▶ [EXCERPTED TEXT]
============================================================
Reject Success, Embrace Wonder

Jesse Meadows
4 min readSep 27, 2021

I don’t “have my shit together” and I’m not trying to hack my life — I have other priorities.

Photo by Greg Rakozy on Unsplash

The hero’s journey is perhaps our most ubiquitous cultural narrative: the protagonist, our hero, goes out into the wilds, suffers, learns, finds something, and brings it back home to share. Most of our modern day hero stories center around success, like a superhero who stops the bad guy and saves the world, but I would argue that is not the only way we could view the hero’s journey.

We could also think of it as the pursuit of wonder — that moment when you see something you’ve never seen before, or learn something new, and the moment when you share the wonder you have found with another person.

Watching the lights spark in someone’s eyes when they realize what you’ve realized, this is part of the experience of wonder, too. You don’t have to save the world. The goal doesn’t have to be success. It can be wonder instead.

We are trained from birth to consider success the ultimate goal, the alternative to success being failure. But there are other ways to think about failure, too.
============================================================
▶ [DATASET CONTENT]
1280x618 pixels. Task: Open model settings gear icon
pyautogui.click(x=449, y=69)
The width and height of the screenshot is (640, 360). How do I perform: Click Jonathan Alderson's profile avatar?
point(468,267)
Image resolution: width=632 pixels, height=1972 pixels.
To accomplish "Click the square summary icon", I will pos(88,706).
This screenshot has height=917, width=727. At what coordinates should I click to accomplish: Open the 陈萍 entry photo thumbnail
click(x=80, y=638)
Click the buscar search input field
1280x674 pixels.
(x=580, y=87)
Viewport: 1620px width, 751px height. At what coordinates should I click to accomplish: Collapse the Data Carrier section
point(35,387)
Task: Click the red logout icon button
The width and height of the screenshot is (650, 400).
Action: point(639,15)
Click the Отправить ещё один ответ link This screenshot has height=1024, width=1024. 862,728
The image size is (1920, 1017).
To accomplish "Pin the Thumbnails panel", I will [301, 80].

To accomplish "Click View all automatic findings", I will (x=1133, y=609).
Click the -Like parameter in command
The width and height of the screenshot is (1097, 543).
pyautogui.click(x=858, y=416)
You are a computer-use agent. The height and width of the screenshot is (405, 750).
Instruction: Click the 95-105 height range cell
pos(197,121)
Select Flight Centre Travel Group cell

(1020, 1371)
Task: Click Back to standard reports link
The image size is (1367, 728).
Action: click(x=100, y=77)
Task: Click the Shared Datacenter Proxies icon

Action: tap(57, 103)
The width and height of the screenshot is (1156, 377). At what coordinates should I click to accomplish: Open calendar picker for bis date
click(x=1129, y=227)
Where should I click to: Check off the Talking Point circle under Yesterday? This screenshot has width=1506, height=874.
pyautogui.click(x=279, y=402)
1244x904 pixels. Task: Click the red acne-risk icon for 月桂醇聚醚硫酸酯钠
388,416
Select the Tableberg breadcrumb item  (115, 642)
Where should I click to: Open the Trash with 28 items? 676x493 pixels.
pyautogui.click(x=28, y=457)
============================================================
▶ [TASKS TO COMPLETE]
1. Decide whether each statement agrees with the essay on success and wonder. Answer yes or no for each, and quote the deciding words of the essay.
(a) The hero's journey is described as perhaps our most ubiquitous cultural narrative.
(b) The essay says you have to save the world.
(c) The essay says we are trained from birth to consider wonder the ultimate goal.
2. Lay out the records as a Markdown table with the columns Row and Line, starting at the line containing "Task: Click the Shared" and running through the last line of the records. Number each row, and leave out blank lines.
The essay and the records have nothing to do with each other.

▶ [FULL SOLUTIONS]
1.
(a) Yes: "The hero’s journey is perhaps our most ubiquitous cultural narrative"
(b) No: "You don’t have to save the world."
(c) No: "We are trained from birth to consider success the ultimate goal"

2.
| Row | Line |
|---|---|
| 1 | Task: Click the Shared Datacenter Proxies icon |
| 2 | Action: tap(57, 103) |
| 3 | The width and height of the screenshot is (1156, 377). At what coordinates should I click to accomplish: Open calendar picker for bis date |
| 4 | click(x=1129, y=227) |
| 5 | Where should I click to: Check off the Talking Point circle under Yesterday? This screenshot has width=1506, height=874. |
| 6 | pyautogui.click(x=279, y=402) |
| 7 | 1244x904 pixels. Task: Click the red acne-risk icon for 月桂醇聚醚硫酸酯钠 |
| 8 | 388,416 |
| 9 | Select the Tableberg breadcrumb item  (115, 642) |
| 10 | Where should I click to: Open the Trash with 28 items? 676x493 pixels. |
| 11 | pyautogui.click(x=28, y=457) |